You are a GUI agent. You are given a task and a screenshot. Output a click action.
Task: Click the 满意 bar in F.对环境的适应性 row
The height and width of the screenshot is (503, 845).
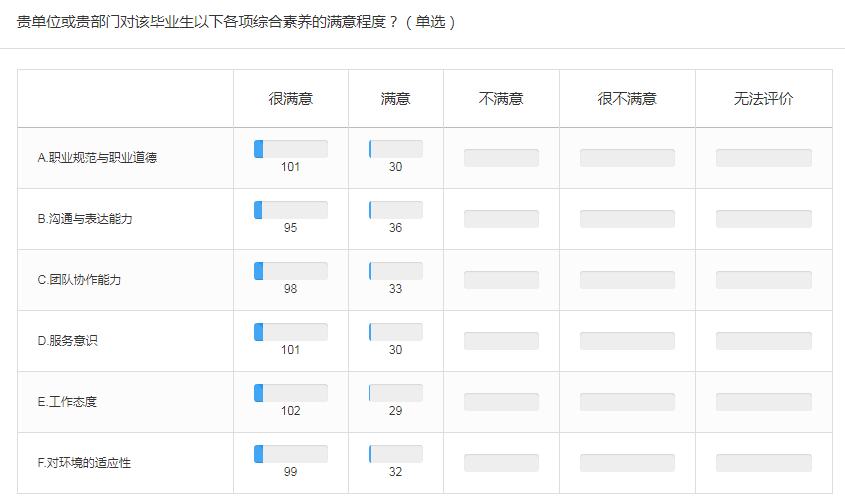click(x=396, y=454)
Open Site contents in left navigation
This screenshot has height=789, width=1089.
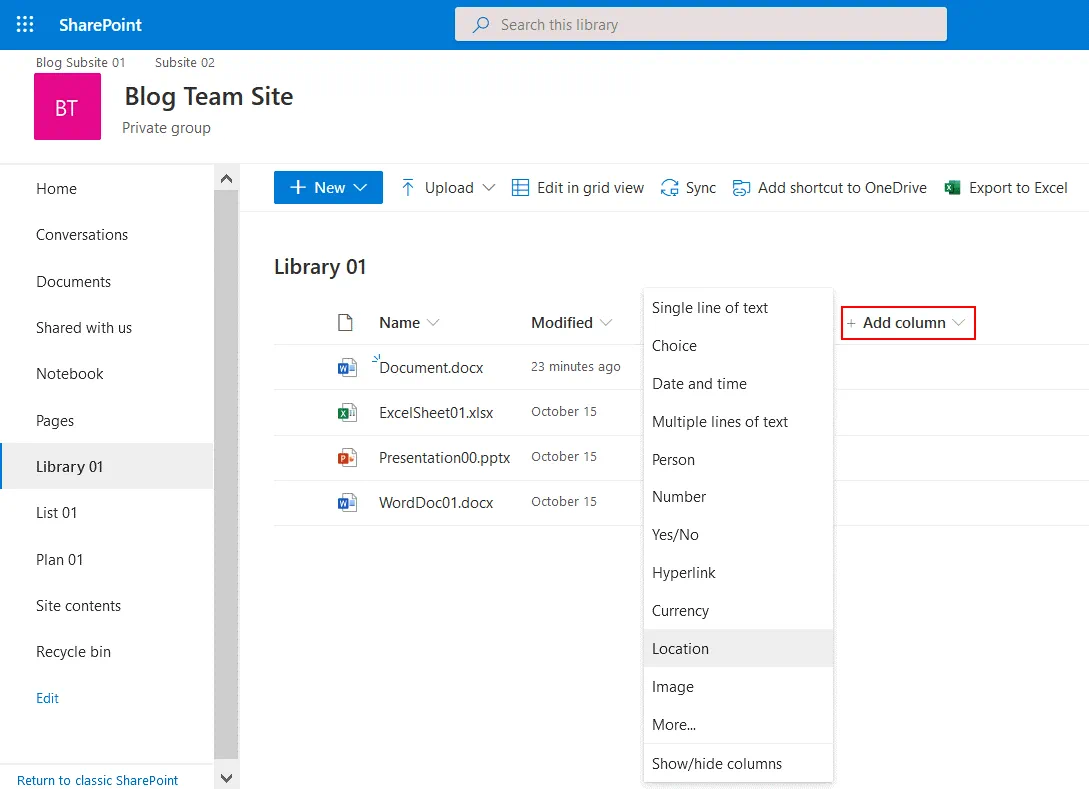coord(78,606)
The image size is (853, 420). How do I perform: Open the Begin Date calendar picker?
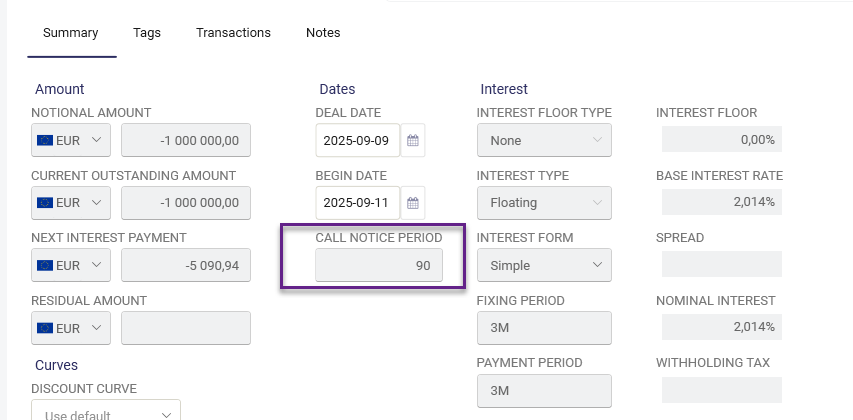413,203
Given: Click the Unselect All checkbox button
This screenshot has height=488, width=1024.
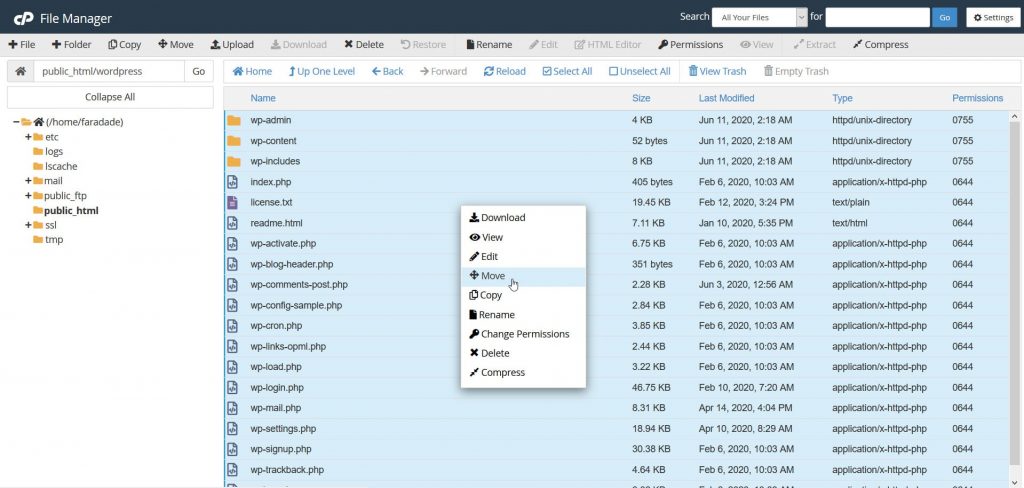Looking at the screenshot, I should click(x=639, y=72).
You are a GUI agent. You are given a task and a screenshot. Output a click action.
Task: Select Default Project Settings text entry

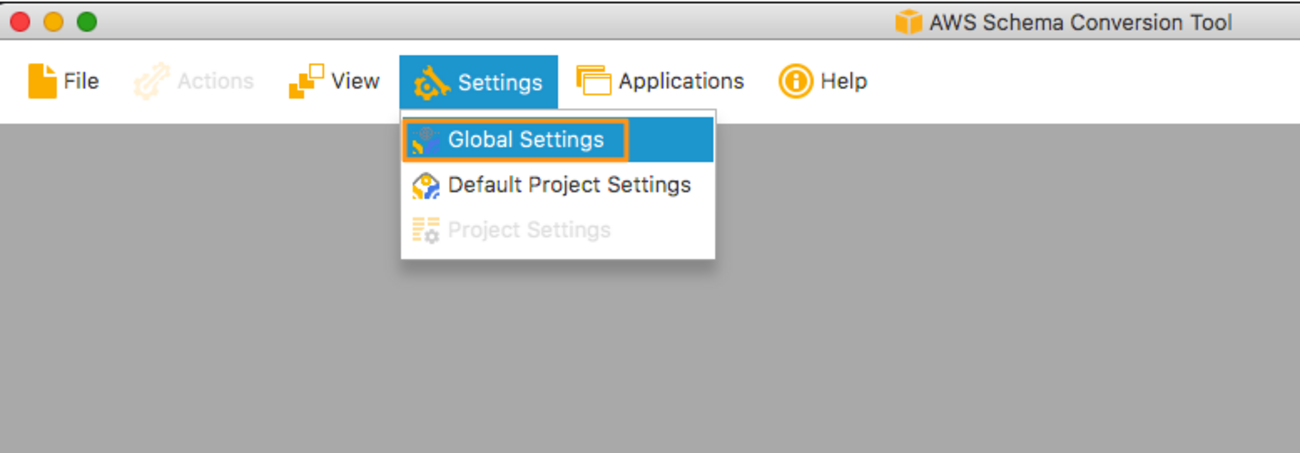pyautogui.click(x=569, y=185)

* * *

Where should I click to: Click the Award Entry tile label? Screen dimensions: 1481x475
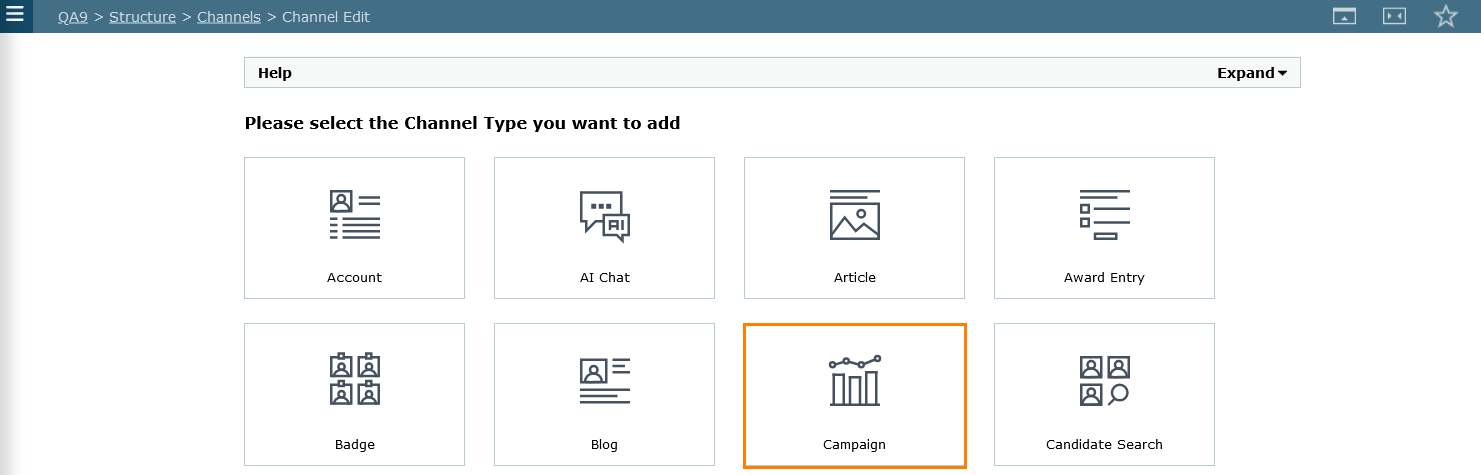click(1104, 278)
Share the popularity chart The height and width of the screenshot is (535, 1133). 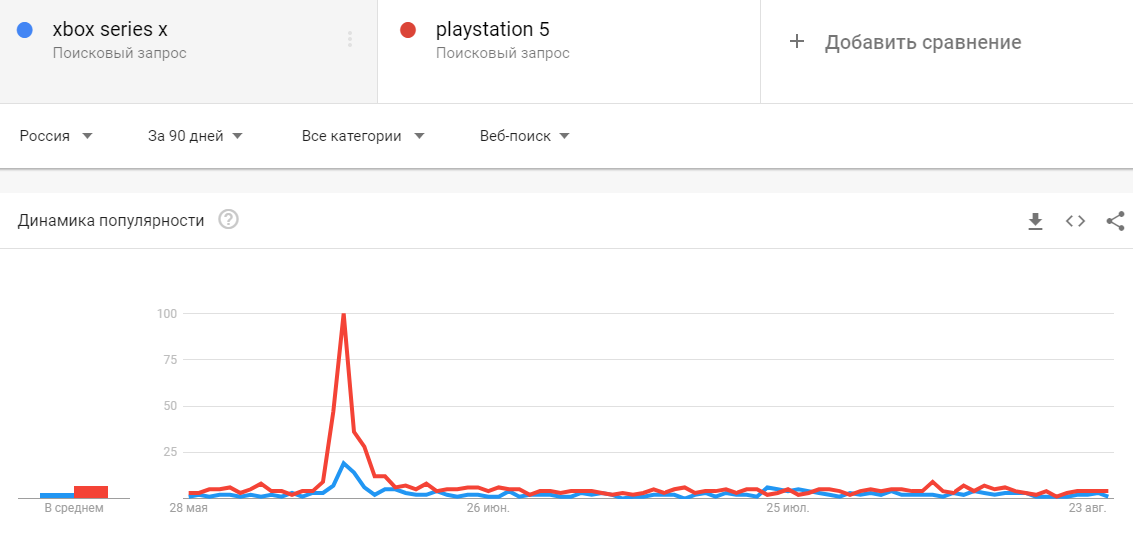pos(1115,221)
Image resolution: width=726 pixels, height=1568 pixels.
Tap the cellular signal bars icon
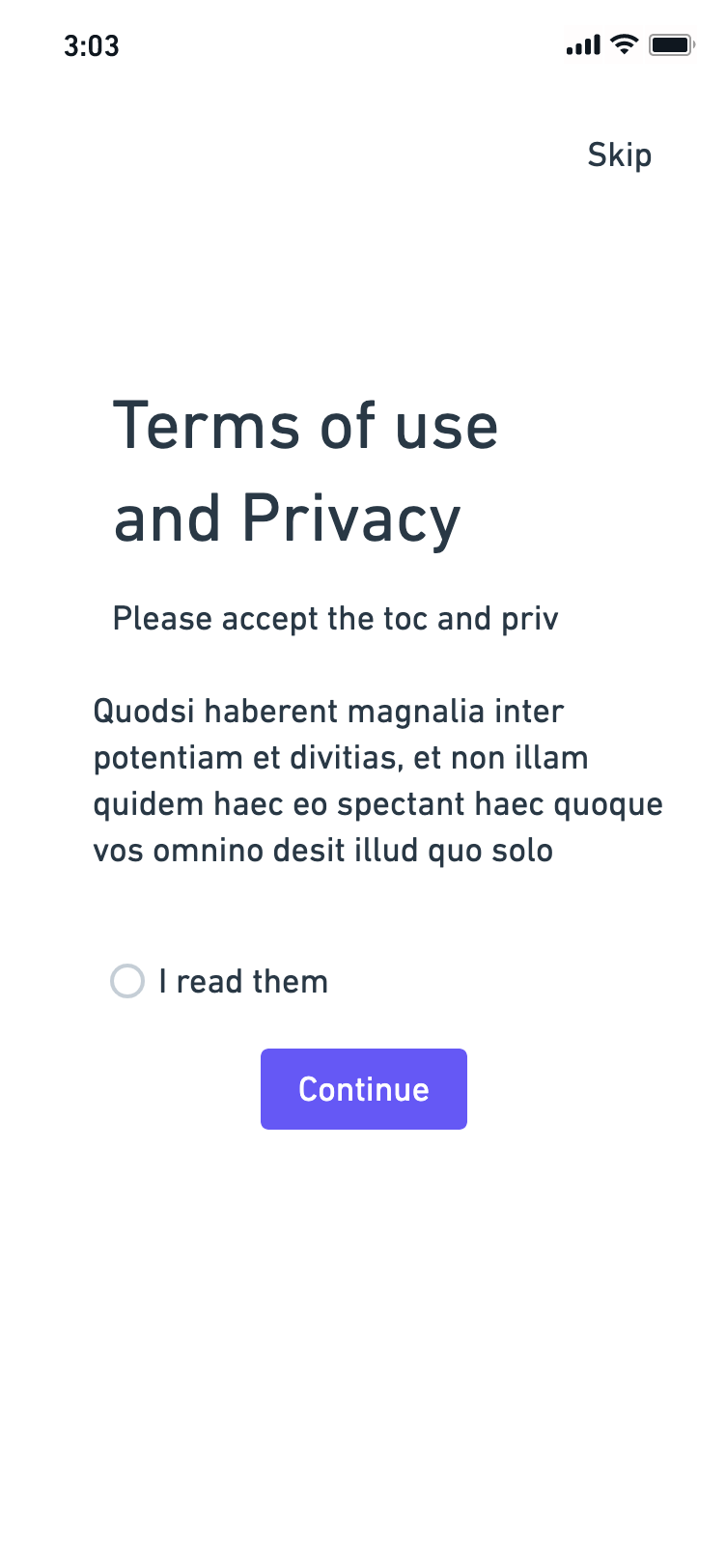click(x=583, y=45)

_WHAT YOU HAVE TO DO_.
Although the records above contain pictures, the copy must not; set down exactly the lines from the one with "This screenshot has height=789, width=1089." up to and including the one with "Given: Click the Unselect All checkbox button".

_EXERCISE SOLUTION_.
This screenshot has height=789, width=1089.
coord(78,606)
The image size is (853, 420). How do I perform: Open the Begin Date calendar picker?
413,203
Given: Click the Unselect All checkbox button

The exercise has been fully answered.